▶ EXERCISE AIM: Can you extract every line of text from the records below, copied word for word, leaving the pictures out of your answer?

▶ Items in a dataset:
▼▼▼
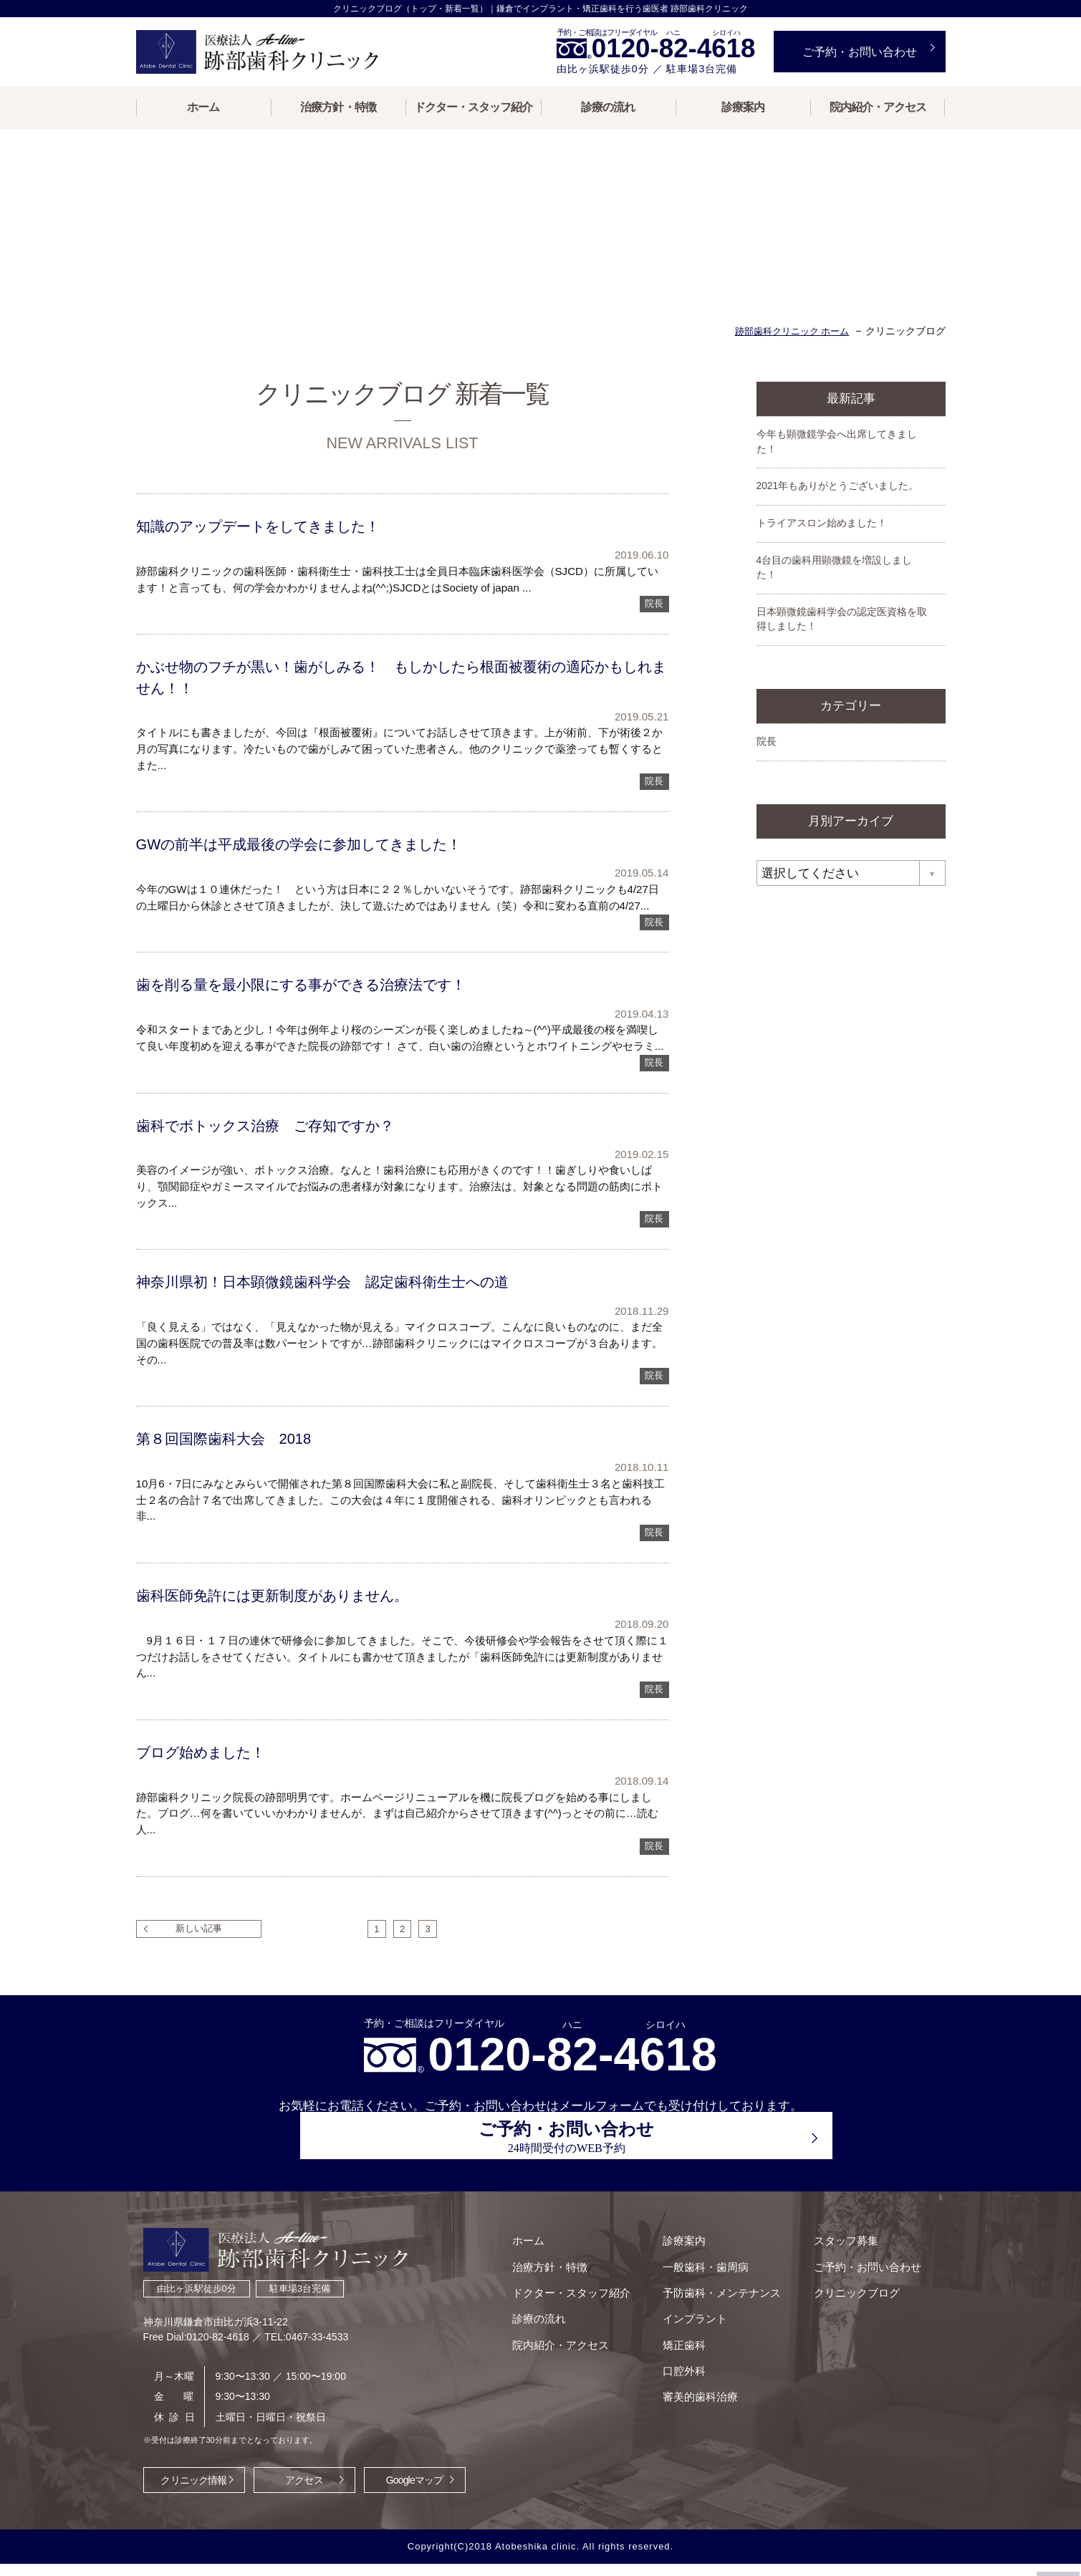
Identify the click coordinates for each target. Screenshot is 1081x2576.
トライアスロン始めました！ (821, 550)
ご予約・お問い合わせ (856, 2267)
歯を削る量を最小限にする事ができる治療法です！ (321, 1013)
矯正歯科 (676, 2349)
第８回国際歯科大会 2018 (232, 1469)
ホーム (203, 107)
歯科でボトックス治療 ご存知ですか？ (281, 1154)
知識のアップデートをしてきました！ (274, 552)
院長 (654, 629)
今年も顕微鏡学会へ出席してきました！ (836, 468)
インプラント (687, 2321)
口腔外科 (676, 2376)
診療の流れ (608, 107)
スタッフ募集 (834, 2240)
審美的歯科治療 (693, 2402)
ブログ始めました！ (209, 1784)
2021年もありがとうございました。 (837, 512)
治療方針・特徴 (337, 107)
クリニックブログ (845, 2294)
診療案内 (742, 107)
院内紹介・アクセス (878, 107)
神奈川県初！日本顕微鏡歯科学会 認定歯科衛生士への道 (341, 1312)
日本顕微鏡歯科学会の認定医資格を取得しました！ (841, 647)
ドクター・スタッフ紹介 (473, 107)
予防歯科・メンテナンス (714, 2294)
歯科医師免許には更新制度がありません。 (288, 1627)
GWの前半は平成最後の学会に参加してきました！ (318, 871)
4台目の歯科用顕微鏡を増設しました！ (834, 595)
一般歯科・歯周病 (698, 2267)
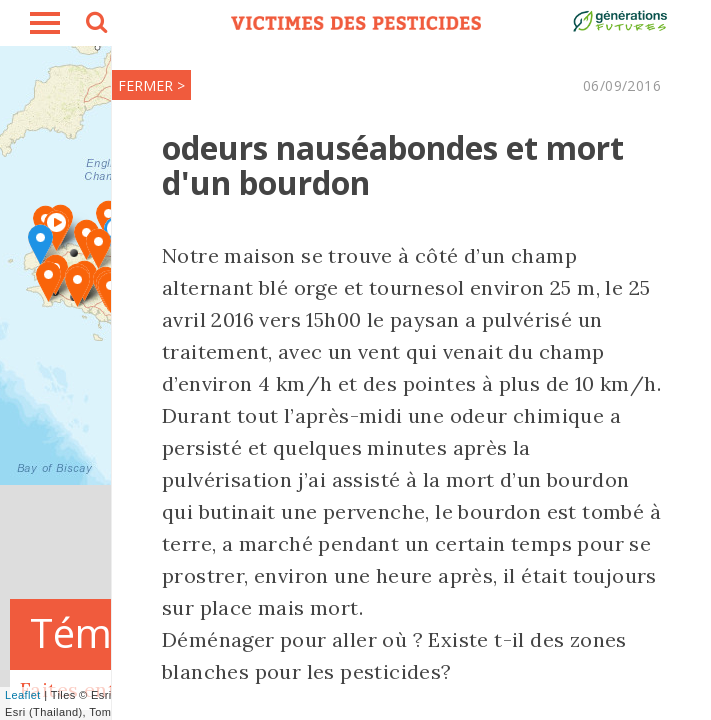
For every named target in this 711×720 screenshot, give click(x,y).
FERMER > (151, 85)
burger (45, 23)
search (95, 25)
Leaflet (23, 695)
▲▲▲
▶ WRITTEN ANSWER:
Identify the click coordinates for each target. Screenshot is 1081x2576.
トライアスロン始めました！ (821, 550)
ご予約・お問い合わせ (856, 2267)
歯を削る量を最小限にする事ができる治療法です！ (321, 1013)
矯正歯科 (676, 2349)
第８回国際歯科大会 2018 (232, 1469)
ホーム (203, 107)
歯科でボトックス治療 ご存知ですか？ (281, 1154)
知識のアップデートをしてきました！ (274, 552)
院長 (654, 629)
今年も顕微鏡学会へ出席してきました！ (836, 468)
インプラント (687, 2321)
口腔外科 (676, 2376)
診療の流れ (608, 107)
スタッフ募集 (834, 2240)
審美的歯科治療 (693, 2402)
ブログ始めました！ (209, 1784)
2021年もありがとうございました。 (837, 512)
治療方針・特徴 (337, 107)
クリニックブログ (845, 2294)
診療案内 (742, 107)
院内紹介・アクセス (878, 107)
神奈川県初！日本顕微鏡歯科学会 認定歯科衛生士への道 (341, 1312)
日本顕微鏡歯科学会の認定医資格を取得しました！ (841, 647)
ドクター・スタッフ紹介 (473, 107)
予防歯科・メンテナンス (714, 2294)
歯科医師免許には更新制度がありません。 (288, 1627)
GWの前半は平成最後の学会に参加してきました！ (318, 871)
4台目の歯科用顕微鏡を増設しました！ (834, 595)
一般歯科・歯周病 (698, 2267)
For every named target in this 711×720 screenshot, give click(x,y).
FERMER > (151, 85)
burger (45, 23)
search (95, 25)
Leaflet (23, 695)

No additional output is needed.